The reality is that security is really, really hard. And it remains as true as ever that increased security comes at the cost of decreased convenience.

My personal attitude is that I make different security/convenience tradeoffs for different things. I do have and use hardware keys for very sensitive things. But they're rather inconvenient, so I don't use them for most authentication purposes. Does my account here on HN really need to have the best possible security? No, it doesn't.

So, in my opinion, both passkeys and the traditional username/password mechanism should be supported for most of the web. Which is likely how it's going to be for a long time.


I can see how remote enrollment makes it easier for a user to share a key in a way they shouldn't, but not all that much easier.

What other weaknesses will be introduced?


The ability to do auto-enrolment would break the per-site uniqueness of credentials (which makes them pretty strongly phishing resistant under most sane threat models where the browser isn't totally compromised)

Right now, the public key from one token is unique to that site (and specifically your registration attempt with the site, so you can have multiple unlinkable accounts using the one FIDO2 key).

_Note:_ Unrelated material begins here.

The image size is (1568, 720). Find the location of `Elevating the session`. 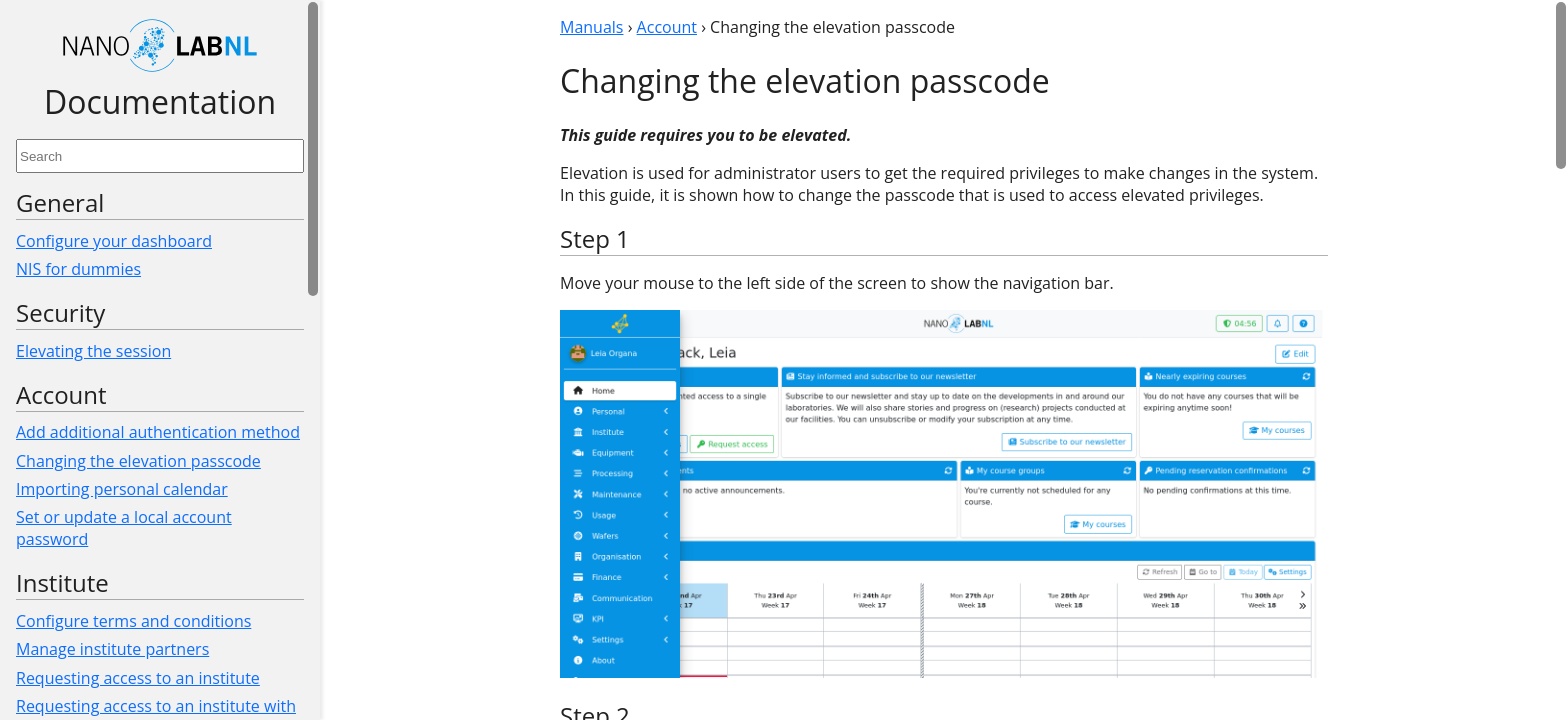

If you could do an offline and remote enrollment, you'd need to work with a single static public key (and corresponding private key) for all sites.

Despite all this, I still think this is a use case that's important - both the ability to have an offline backup key (even pairing all your tokens together at setup time to use a common internal root AES key wouldn't help as there's an anti replay counter in FIDO authentications from what I recall), and the ability to use passkeys portably across vendor ecosystems, without relying on a single ecosystem as your trust root.

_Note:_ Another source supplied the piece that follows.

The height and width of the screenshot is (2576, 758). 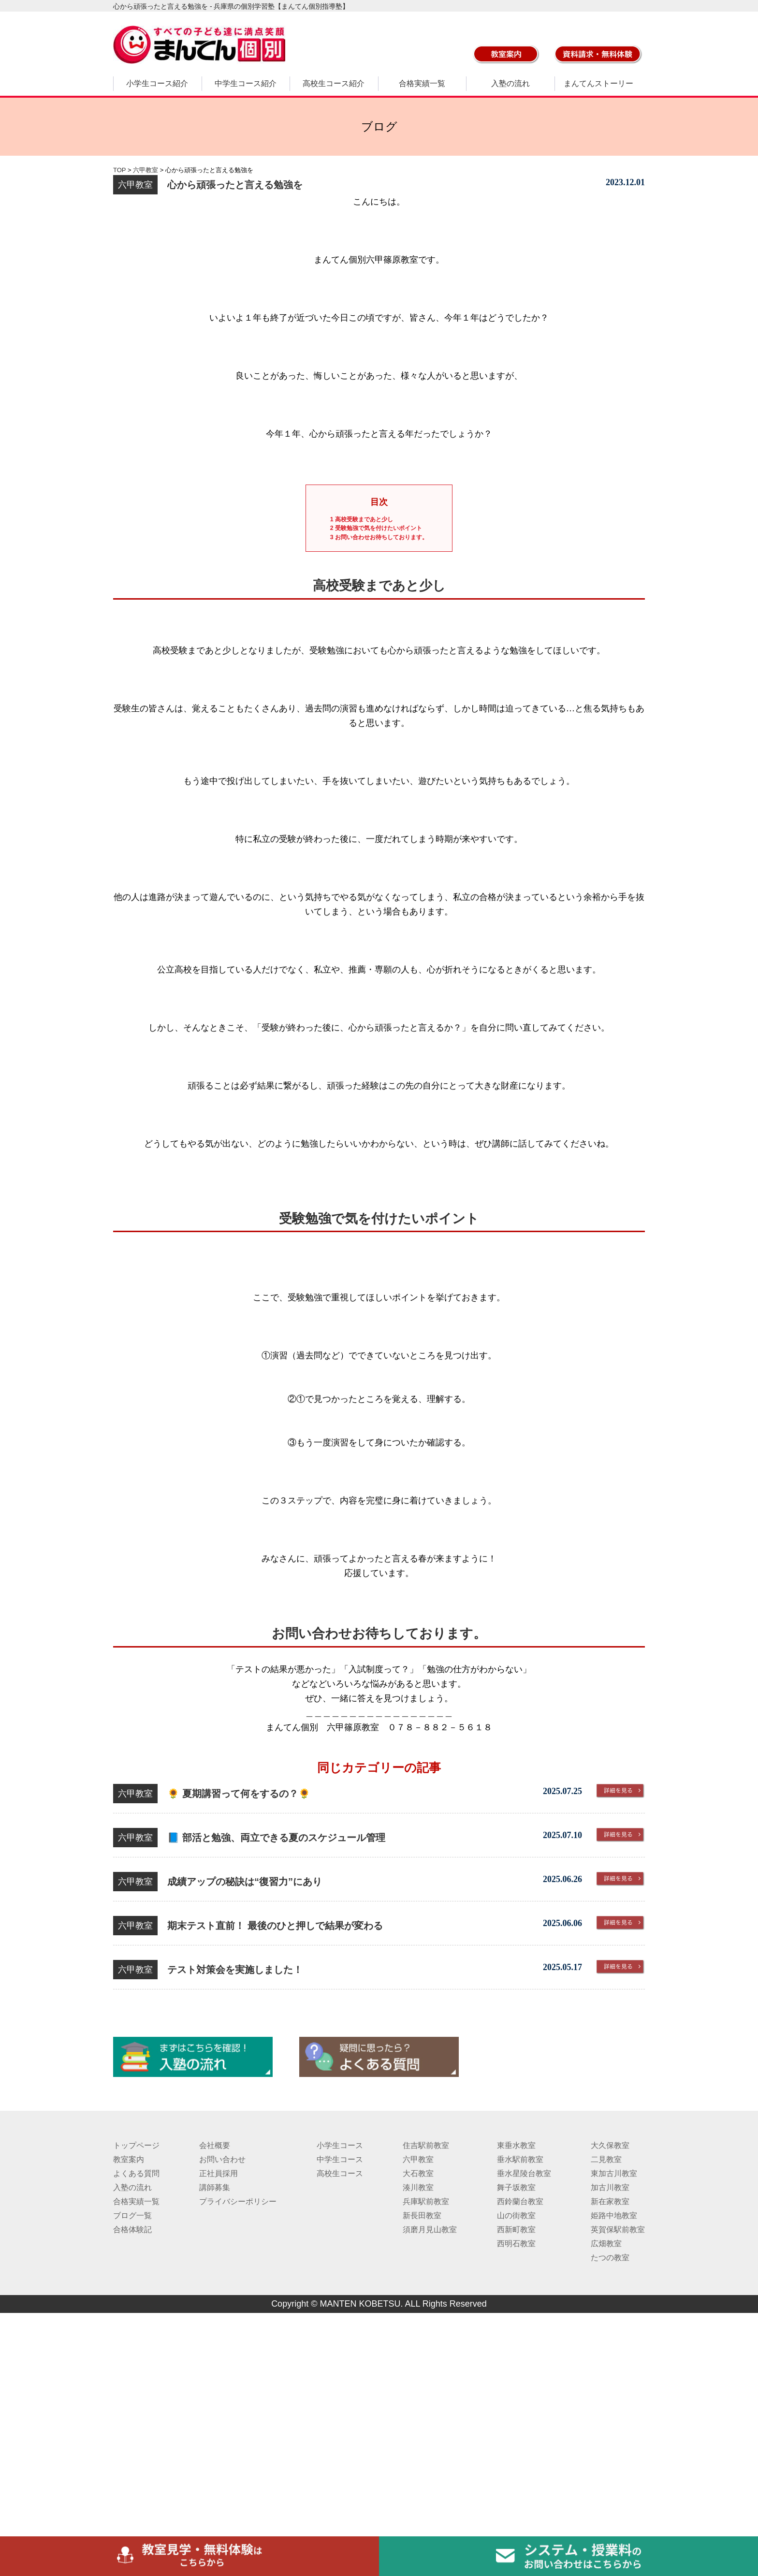 I want to click on 二見教室, so click(x=606, y=2159).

There are some assumptions in your explanation that I'm not following.

For one, you could generate a new unique private key for the site login, and then encrypt that with the other device's public key. And you could sign it with the active device's key, so that third parties can't try to send you enrollment data.

If desired, you could handle this encryption in a way that makes it impossible for anyone else to tell what keys are being used.

Or instead of generating a private key, you could securely send a single-use token to the other device, and that token allows it to register.

Either way the fixed public key would only be used once, and only directly between the two devices. It doesn't get tied into the site authentication process. And you could replace or augment it with a symmetric key that's unique to that device pair.


> would break the per-site uniqueness of credentials

It wouldn't break things as I've described it. Each device would have a handful of pre-negotiated single-use public keys for the other device it could enroll with.

I tend to think there's no blockers and I just invented a better+obvious flow.


> It'd be awesome if you could ask to enroll a variety of other devices all at once, without having them on hand.

This is one of the feature goals Yubico said they want to implement.


> you can have multiple hardware keys that authenticate to the same services, so you can store one as a backup.

The most common case where people are willing to spend $50-100 for extra security is businesses securing their networks. If you lose your passkey just stroll on over to the help desk and show your id and they'll enroll a new one for you.

If you're an individual using a passkey with free online service, like Github, just enroll a TOTP key first and print out the QR code. Then if you lose your passkey you can use the QR code to get access to your account.


True, but that just increases the inconvenience of the whole process. I'd do it for things that need very high security, but not for anything else.


> ... you can have multiple hardware keys that authenticate to the same services, so you can store one as a backup.

Just some problem: As a backup, I would prefer to store it _away_ from my main hardware key. Everytime I sign up a new service, I need to go fetch the backup and update it...


Yeah the best would be if you could use one key to bless another as an explicit backup key in advance.